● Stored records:
+ + + + +
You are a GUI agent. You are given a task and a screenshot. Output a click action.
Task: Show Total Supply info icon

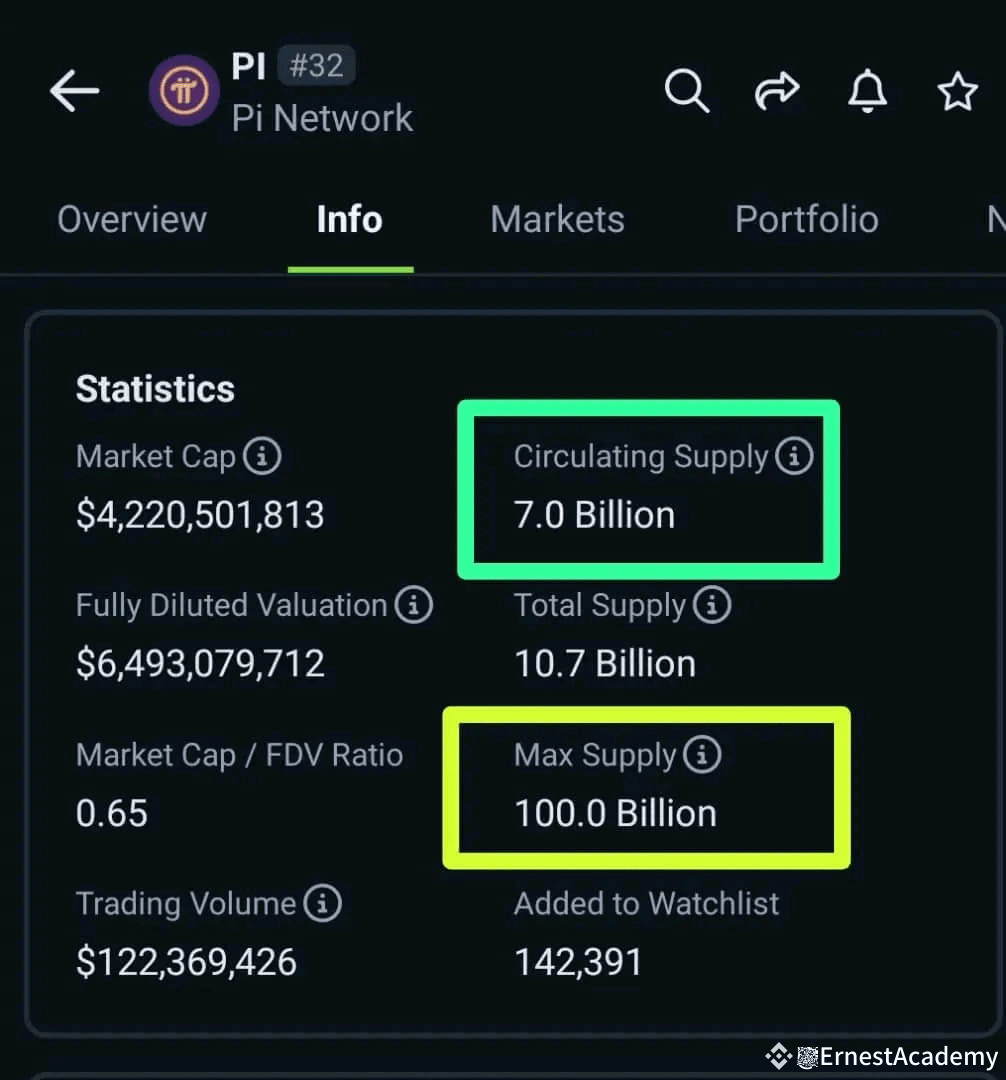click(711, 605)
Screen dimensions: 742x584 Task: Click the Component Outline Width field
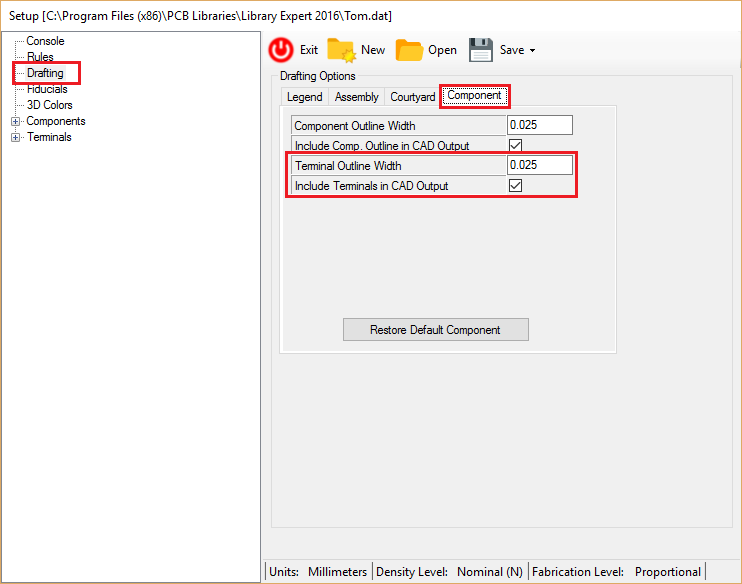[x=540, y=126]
+ + + + +
● TASK REQUIREMENTS:
Would you copy all of the data exactly? Keep the pictures out of it.

● FINISHED TASK:
You are a GUI agent. You are given a task and a screenshot. Output a click action.
Task: Show Total Supply info icon

click(711, 605)
Screen dimensions: 742x584 Task: Click the Component Outline Width field
[x=540, y=126]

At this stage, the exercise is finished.